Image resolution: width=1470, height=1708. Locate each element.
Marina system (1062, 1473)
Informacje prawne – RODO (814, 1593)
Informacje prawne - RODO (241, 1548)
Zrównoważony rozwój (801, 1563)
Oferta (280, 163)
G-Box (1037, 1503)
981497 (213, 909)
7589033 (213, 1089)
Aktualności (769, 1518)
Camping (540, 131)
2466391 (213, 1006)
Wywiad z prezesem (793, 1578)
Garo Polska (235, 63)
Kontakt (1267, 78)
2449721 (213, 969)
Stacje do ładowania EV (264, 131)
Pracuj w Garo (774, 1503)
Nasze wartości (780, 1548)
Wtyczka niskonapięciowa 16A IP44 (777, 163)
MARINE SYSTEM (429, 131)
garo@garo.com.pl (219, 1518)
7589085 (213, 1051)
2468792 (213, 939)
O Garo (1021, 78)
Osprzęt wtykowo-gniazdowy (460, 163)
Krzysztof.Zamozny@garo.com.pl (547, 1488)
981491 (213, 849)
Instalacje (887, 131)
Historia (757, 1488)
----
The problem: Render every line of the data above as a Markdown table with the columns "Row" and "Entry", numbering the rows in order and omitting any blank lines.

Full solution:
| Row | Entry |
|---|---|
| 1 | Image resolution: width=1470, height=1708. Locate each element. |
| 2 | Marina system (1062, 1473) |
| 3 | Informacje prawne – RODO (814, 1593) |
| 4 | Informacje prawne - RODO (241, 1548) |
| 5 | Zrównoważony rozwój (801, 1563) |
| 6 | Oferta (280, 163) |
| 7 | G-Box (1037, 1503) |
| 8 | 981497 (213, 909) |
| 9 | 7589033 (213, 1089) |
| 10 | Aktualności (769, 1518) |
| 11 | Camping (540, 131) |
| 12 | 2466391 (213, 1006) |
| 13 | Wywiad z prezesem (793, 1578) |
| 14 | Garo Polska (235, 63) |
| 15 | Kontakt (1267, 78) |
| 16 | 2449721 (213, 969) |
| 17 | Stacje do ładowania EV (264, 131) |
| 18 | Pracuj w Garo (774, 1503) |
| 19 | Nasze wartości (780, 1548) |
| 20 | Wtyczka niskonapięciowa 16A IP44 (777, 163) |
| 21 | MARINE SYSTEM (429, 131) |
| 22 | garo@garo.com.pl (219, 1518) |
| 23 | 7589085 (213, 1051) |
| 24 | 2468792 (213, 939) |
| 25 | O Garo (1021, 78) |
| 26 | Osprzęt wtykowo-gniazdowy (460, 163) |
| 27 | Krzysztof.Zamozny@garo.com.pl (547, 1488) |
| 28 | 981491 (213, 849) |
| 29 | Instalacje (887, 131) |
| 30 | Historia (757, 1488) |